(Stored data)
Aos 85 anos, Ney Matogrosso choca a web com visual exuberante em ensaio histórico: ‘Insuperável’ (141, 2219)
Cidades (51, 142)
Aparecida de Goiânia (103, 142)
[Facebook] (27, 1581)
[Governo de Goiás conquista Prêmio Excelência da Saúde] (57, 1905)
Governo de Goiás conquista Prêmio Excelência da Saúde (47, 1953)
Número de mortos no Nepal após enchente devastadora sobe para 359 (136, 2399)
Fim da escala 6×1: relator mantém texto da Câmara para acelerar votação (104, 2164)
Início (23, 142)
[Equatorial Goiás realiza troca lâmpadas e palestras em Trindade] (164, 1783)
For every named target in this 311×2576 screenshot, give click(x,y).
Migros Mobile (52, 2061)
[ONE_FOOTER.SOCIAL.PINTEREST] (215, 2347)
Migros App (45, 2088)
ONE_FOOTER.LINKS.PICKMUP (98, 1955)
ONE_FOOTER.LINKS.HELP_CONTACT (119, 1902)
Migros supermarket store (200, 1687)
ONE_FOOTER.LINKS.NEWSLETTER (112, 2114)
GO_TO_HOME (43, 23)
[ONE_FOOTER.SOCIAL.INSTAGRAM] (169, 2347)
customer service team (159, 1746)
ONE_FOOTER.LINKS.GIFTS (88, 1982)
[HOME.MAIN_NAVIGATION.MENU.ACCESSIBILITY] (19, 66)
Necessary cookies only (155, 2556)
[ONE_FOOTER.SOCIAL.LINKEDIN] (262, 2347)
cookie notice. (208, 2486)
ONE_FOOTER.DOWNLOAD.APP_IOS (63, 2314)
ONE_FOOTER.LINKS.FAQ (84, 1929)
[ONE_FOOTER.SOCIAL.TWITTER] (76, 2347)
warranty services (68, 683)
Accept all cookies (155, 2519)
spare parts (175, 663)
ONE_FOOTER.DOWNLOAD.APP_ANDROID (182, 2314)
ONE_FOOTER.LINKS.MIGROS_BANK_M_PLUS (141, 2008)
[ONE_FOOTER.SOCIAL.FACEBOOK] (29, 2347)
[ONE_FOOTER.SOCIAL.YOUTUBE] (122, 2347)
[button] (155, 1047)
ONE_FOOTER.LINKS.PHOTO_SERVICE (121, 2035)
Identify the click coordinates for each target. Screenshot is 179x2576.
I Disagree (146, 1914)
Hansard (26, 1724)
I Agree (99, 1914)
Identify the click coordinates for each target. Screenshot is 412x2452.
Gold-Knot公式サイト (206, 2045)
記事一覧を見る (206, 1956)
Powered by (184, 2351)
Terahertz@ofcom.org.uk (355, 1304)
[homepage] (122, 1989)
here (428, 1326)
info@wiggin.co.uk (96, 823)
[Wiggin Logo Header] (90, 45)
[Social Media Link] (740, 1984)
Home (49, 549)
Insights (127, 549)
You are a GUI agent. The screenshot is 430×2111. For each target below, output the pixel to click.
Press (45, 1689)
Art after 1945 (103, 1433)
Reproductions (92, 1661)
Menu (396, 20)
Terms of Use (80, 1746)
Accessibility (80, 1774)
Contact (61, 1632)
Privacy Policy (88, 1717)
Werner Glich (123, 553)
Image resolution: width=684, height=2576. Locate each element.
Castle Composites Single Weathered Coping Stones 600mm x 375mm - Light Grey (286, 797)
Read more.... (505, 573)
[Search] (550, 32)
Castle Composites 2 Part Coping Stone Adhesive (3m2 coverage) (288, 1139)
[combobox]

→ What this task involves:
Only lines containing the word "each" should appear in the answer, and every such line from the records above must be there.

→ Exercise response:
Identify the click coordinates for each target. Screenshot is 179x2576.
Identify the click coordinates for each target. Screenshot is 412x2452.
You are a GUI agent. The screenshot is 430×2111. For each target below, output the pixel to click.
Image resolution: width=684, height=2576. Locate each element.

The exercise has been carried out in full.